Over the years, I have built, refactored, encountered, and suffered quite a few End-to-End Test Suites, as well as the associated internal company libraries and underlying E2E tool frameworks. As anyone who has dealt with enterprise-level browser-driven E2E suites will understand, it goes without saying that I am cursed.

This is going to be a blunt, pointed list of ramblings about what you should and shouldn’t do to maintain your life expectancy when working on browser-driven E2E suites at enterprise scale.

Death by Selenium

I do not usually get so tribal about tools & frameworks in many contexts, but please allow me to scream into the void on this one.

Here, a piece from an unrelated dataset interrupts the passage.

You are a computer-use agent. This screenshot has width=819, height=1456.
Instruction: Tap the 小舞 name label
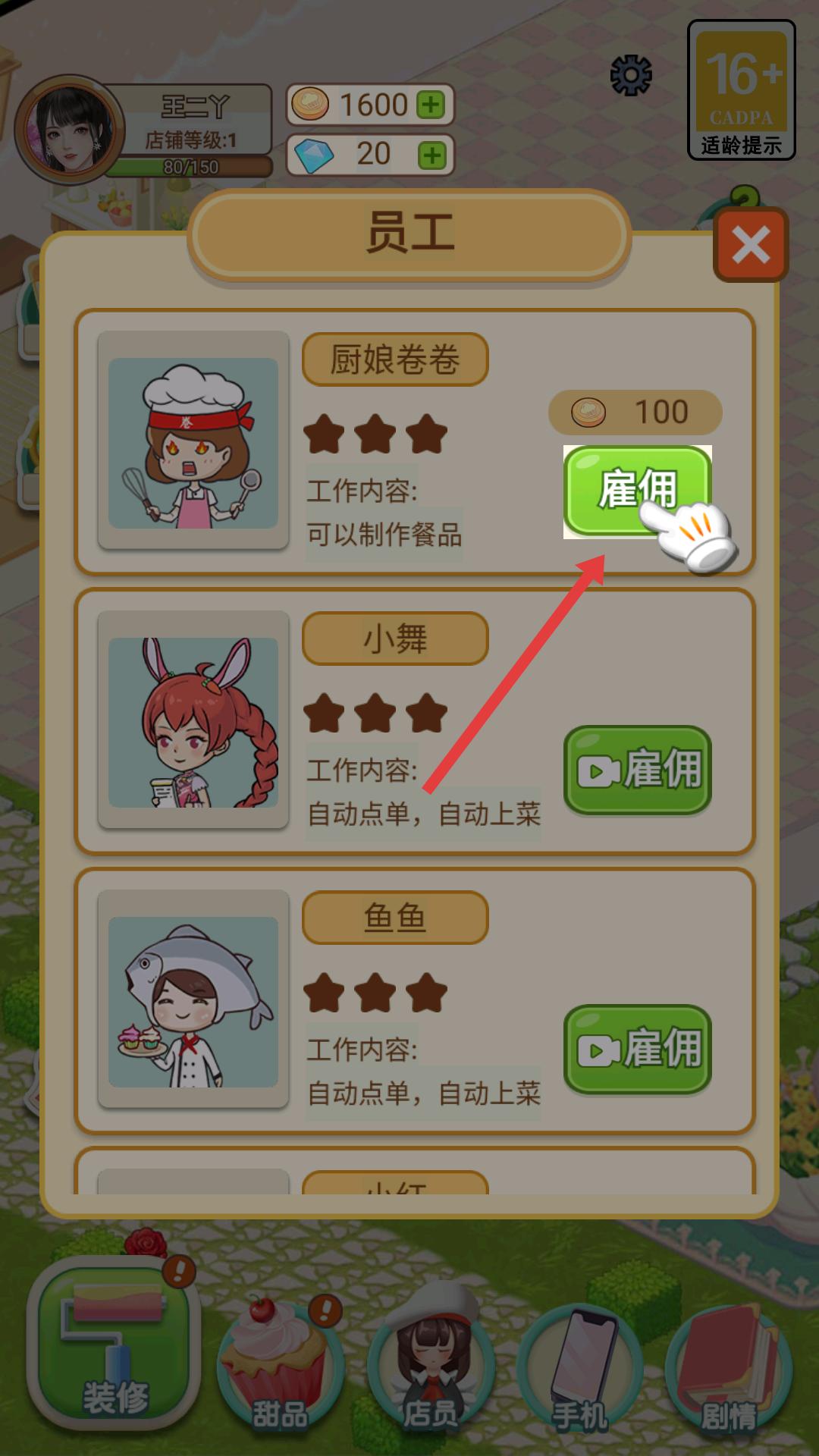pyautogui.click(x=395, y=639)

Yes, I’m sure there’s some beautifully crafted, flake-free-on-every-PR, low-maintenance Selenium god-tier suite out there. I’ve never witnessed one, yet I go on believing to stay sane. But if you’ve got large teams and a product of high complexity, the last thing you need is a bit of Selenium in your life to inject some chaos and give you an epic stone-dead cold start. If you thought you would be just getting going on your first test, strap in because you will be teaching this bad boy how to use the web first.

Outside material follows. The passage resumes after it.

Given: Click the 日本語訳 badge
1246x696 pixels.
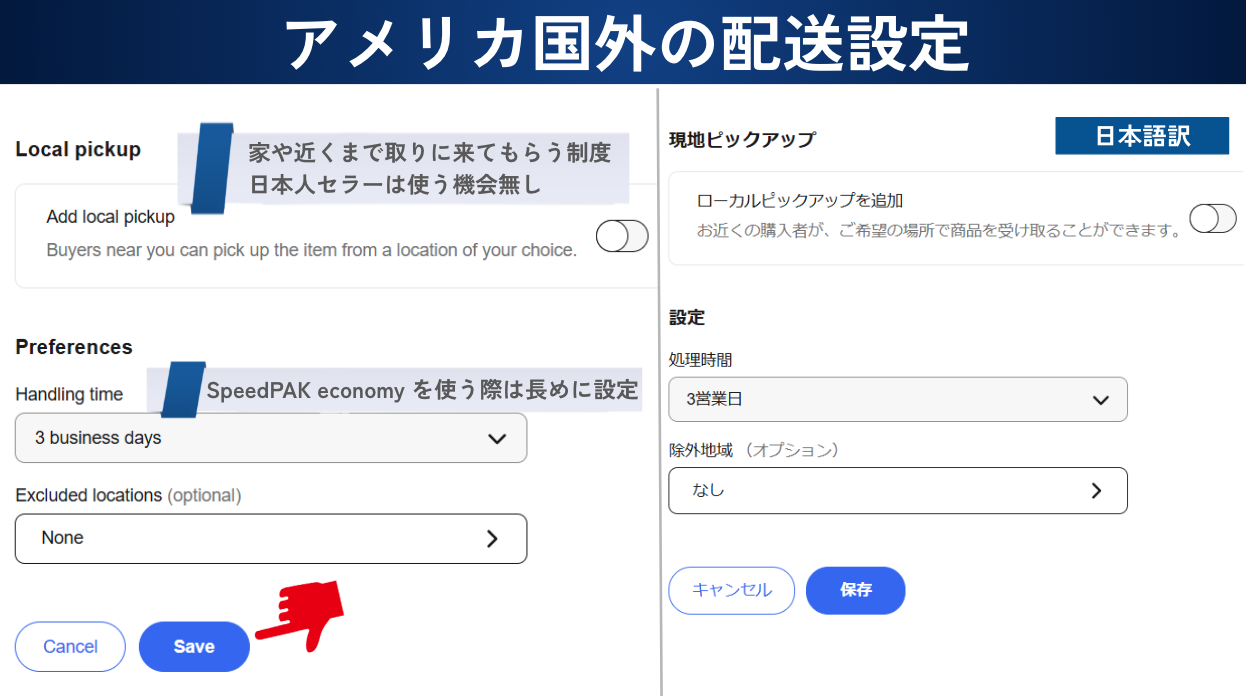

It was the first major browser-driven E2E framework, and therefore, it has a legacy. However, I currently live in 2024 at the time of writing. I hate to do this, and probably someone is shaking their fist at their monitor, but I’m going to start by using Selenium as a toy example of where it can all go so wrong. You can also apply some of this to other frameworks (more on that later). Still, Selenium has many of these “things”, and of course, I harbour barely hidden and irrationally deep-seated emotions about what I have seen, like any engineer.

Baked in non-determinism

Disclaimer: Much of this section is based on my experience with the base driver impl. Read on for more on that.

If you want to use Selenium, where the application under test is a highly asynchronous web application with a high level of interactive features (e.g. apps using React, Angular or other popular UI frameworks) — think carefully.

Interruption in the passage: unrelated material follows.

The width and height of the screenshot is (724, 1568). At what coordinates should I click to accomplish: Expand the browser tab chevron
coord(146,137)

Selenium provides the ability to “wait” on predicates (elements appearing, being visible, etc.), which looks like just the ticket. But under the hood, it’s polling. If you are a Software Engineer, you do not need me to explain why time-interval based tasks that interact with other tasks on an arbitrary non-deterministic schedule is a recipe for race conditions. Race conditions mean flakes and constant maintenance, and that is a waste of time that delivers poor returns in terms of value.

You usually bring order to that chaos by chaining predicates such that the test execution is in step with particular discrete DOM states representing UI transitions you are interested in. However, since events from the DOM do not trigger the underlying predicates, you get a world of pain when at scale, as the tick rate of your polling inevitably misaligns such that it’s no longer beating the same drum as the UI itself. You can customise the polling logic, but I would rather spend my days on something other than continuously convincing it to work like an old fiddly ham radio. The whole suite should be based on engineering principles that ensure it is built to last.

You often go on to see sleep(<duration>) or wait(<duration>) calls. That’s where the developer has given up and kicked this cursed can down the road on Friday at 5 pm. There shouldn’t be any need whatsoever to do that. And if you have it everywhere, god help you.

If you ever perform a performance upgrade of your application’s UI, back end, or even browser, buckle up because you just unearthed that can from earlier and potentially hundreds of others (suite size depending).

And then there’s the most eye-scratching case of all: trying to get all that working consistently with zero-flakes both on your local and on the random CI agent with arbitrary compute you get assigned when it kicks off in CI several times a day. You will toil about why the goddamn thing won’t work consistently on machine X. And that’s when you find out about the lack of modern built-in debugging/reporting tools.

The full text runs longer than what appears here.